All of that may be true now, but it wasn’t how Labor Day started. It began as a holiday to celebrate the labor movement, trade unions, and the ways workers have contributed to building the United States. Take a closer look at that. It means the little guys—workers—who dared to pit themselves against Big Business—the bosses—and march, protest, and yes, sometimes riot in pursuit of ideals such as a living wage, weekends off, the eight-hour day, pensions, the ability to strike, and other changes.
(May 1 was also a candidate for “International Workers’ Day,” but conservative president Grover Cleveland felt that May 1 would celebrate a bloody confrontation in Chicago called the Haymarket Affair, socialism, and anarchy. In the fashion industry, Labor Day is considered the date past which one should not wear white or seersucker. But I digress.)

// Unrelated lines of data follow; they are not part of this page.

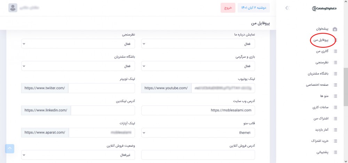Click the list icon next to گالری من
Screen dimensions: 348x163
pyautogui.click(x=336, y=52)
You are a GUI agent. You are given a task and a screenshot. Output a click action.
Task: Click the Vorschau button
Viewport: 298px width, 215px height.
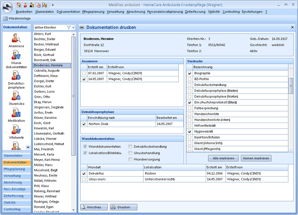point(94,207)
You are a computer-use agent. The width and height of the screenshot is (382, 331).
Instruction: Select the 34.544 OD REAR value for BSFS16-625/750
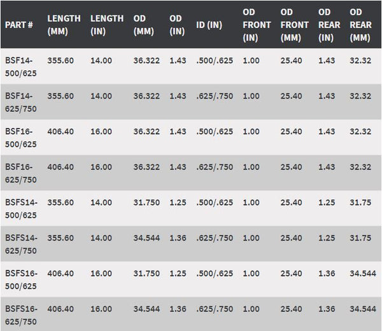point(363,309)
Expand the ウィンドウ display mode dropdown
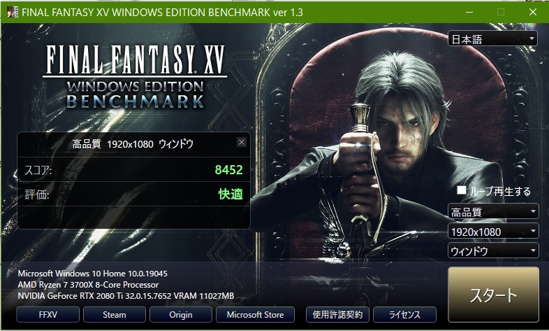 [x=493, y=251]
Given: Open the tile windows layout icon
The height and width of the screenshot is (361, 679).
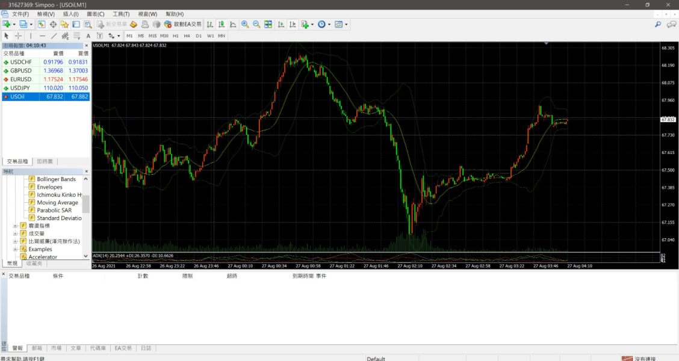Looking at the screenshot, I should [x=268, y=25].
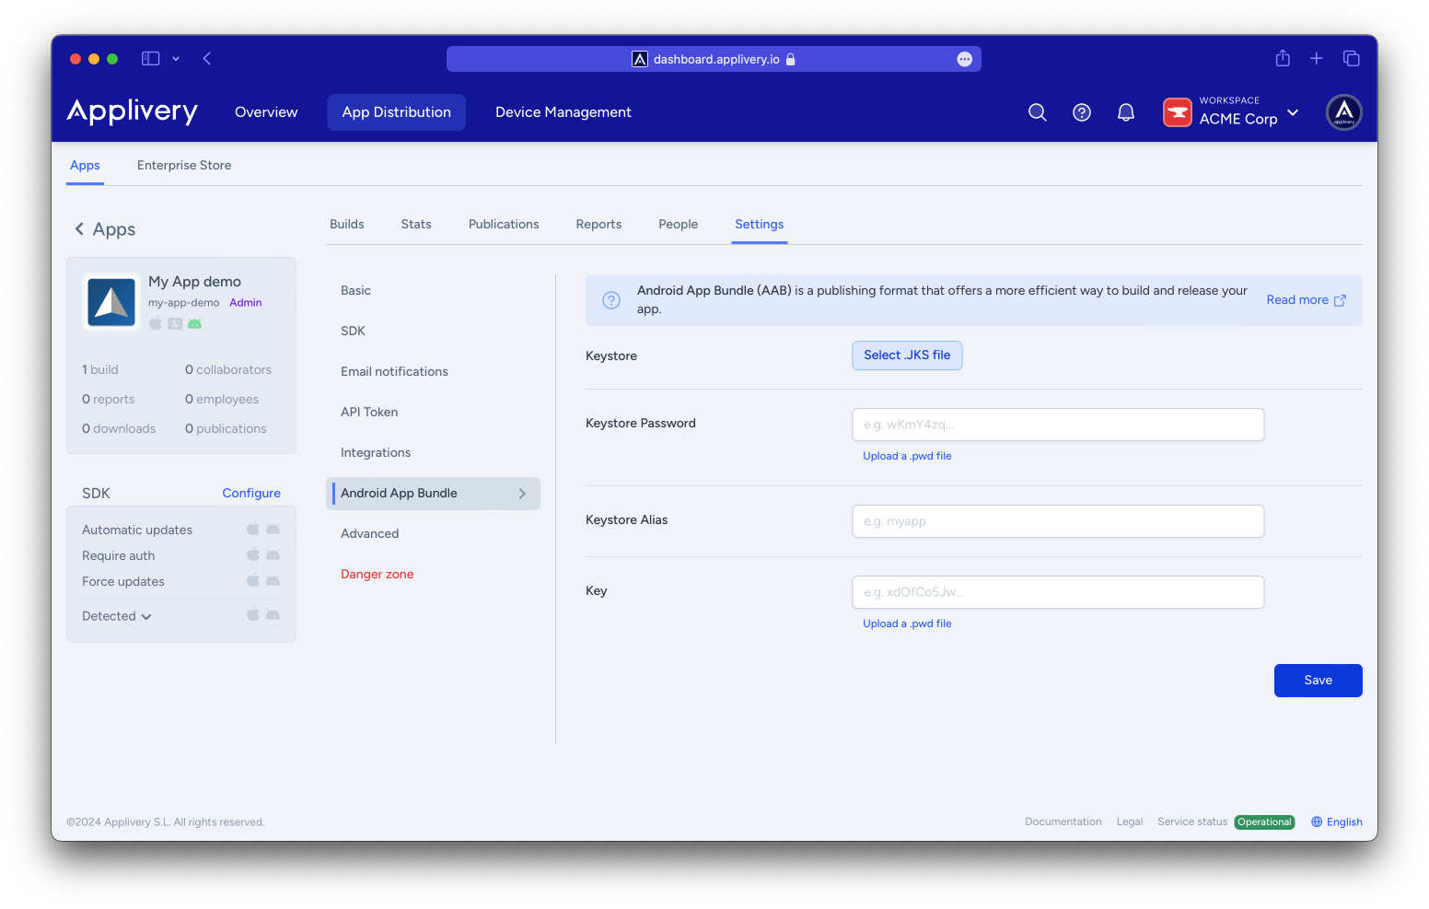Screen dimensions: 1429x909
Task: Show the browser tab overview icon
Action: pyautogui.click(x=1352, y=58)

The labor movement and trade unions have fallen on hard times, what with politicians trying to gut their effectiveness, minimal concessions from bosses regarding rights, and the prevailing sentiment that “unions were useful once, but now have gone too far or been taken over by the mob.”

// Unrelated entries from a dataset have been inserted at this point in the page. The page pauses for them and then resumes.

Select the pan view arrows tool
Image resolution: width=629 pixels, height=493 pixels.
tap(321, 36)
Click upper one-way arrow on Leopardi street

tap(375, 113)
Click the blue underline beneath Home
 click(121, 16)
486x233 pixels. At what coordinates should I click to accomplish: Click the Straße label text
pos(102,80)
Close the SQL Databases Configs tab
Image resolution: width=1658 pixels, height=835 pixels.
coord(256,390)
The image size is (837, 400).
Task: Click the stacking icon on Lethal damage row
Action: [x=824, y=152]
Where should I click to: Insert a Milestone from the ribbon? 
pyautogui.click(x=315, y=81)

One of the heroes of the labor movement in the 1960s and ‘70s was César Chavez, a leader of the United Farm Workers’ trade union, which used nonviolent tactics such as strikes, pickets, and boycotts to advocate for better conditions for agricultural workers. He was posthumously given the Presidential Medal of Freedom.
Other people have been associated with the labor movement and conditions of workers, nearly all of them leftists in their politics. In 1974, U.S. author “Studs” Terkel wrote Working, subtitled People Talk About What They Do All Day and How They Feel About What They Do. And Barbara Ehrenreich’s gritty 2001 book Nickeled and Dimed: On (Not) Getting By in America chronicled her three-month journalistic experiment of working at minimum-wage jobs like waitress, hotel maid, house cleaner, nursing-home aide, and Walmart clerk.

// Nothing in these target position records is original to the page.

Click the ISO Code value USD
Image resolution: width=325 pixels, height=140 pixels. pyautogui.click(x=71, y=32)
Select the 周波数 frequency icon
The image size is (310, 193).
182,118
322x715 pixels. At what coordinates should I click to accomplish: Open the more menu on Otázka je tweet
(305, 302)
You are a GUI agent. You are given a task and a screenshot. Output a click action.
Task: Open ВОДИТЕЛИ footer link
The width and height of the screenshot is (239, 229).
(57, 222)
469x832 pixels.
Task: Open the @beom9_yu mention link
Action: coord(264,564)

This year’s COVID crisis has caused us to focus on who really are the essential workers in our society. To many people’s surprise, it turned out to be manufacturing workers, truck drivers, shelf stockers, and nursing home workers. Whole industries suffered from the lack of waitstaff, bartenders, cleaners, and cooks. Mom and pop shops took a bad hit. And of course, police, doctors, nurses, EMTs, and other hospital workers were deemed the most essential of all. Some workers were offered “hazard pay” if they continued to stay at their posts during the first months of the pandemic. Many, if not most, workers, unless they were working from home, wore masks and were abused by those who did not. Masks and other personal protective equipment were in short supply in many hospitals, clinics, and nursing homes.
This year’s Labor Day celebrations should be a celebration of these essential workers, not just an end-of-summer opportunity for beer, parades, and speeches about how workers are the backbone of the country and, oh yeah, what a great country it is, with the stock market (i.e., the bosses) doing so well.
At the very least, we should thank the people who keep society rolling in good times and bad, who manufacture and provide us with the necessities of daily living, and who remain largely unsung until a crisis forces us to pay attention to them—the workers. The laborers for whom this holiday is named.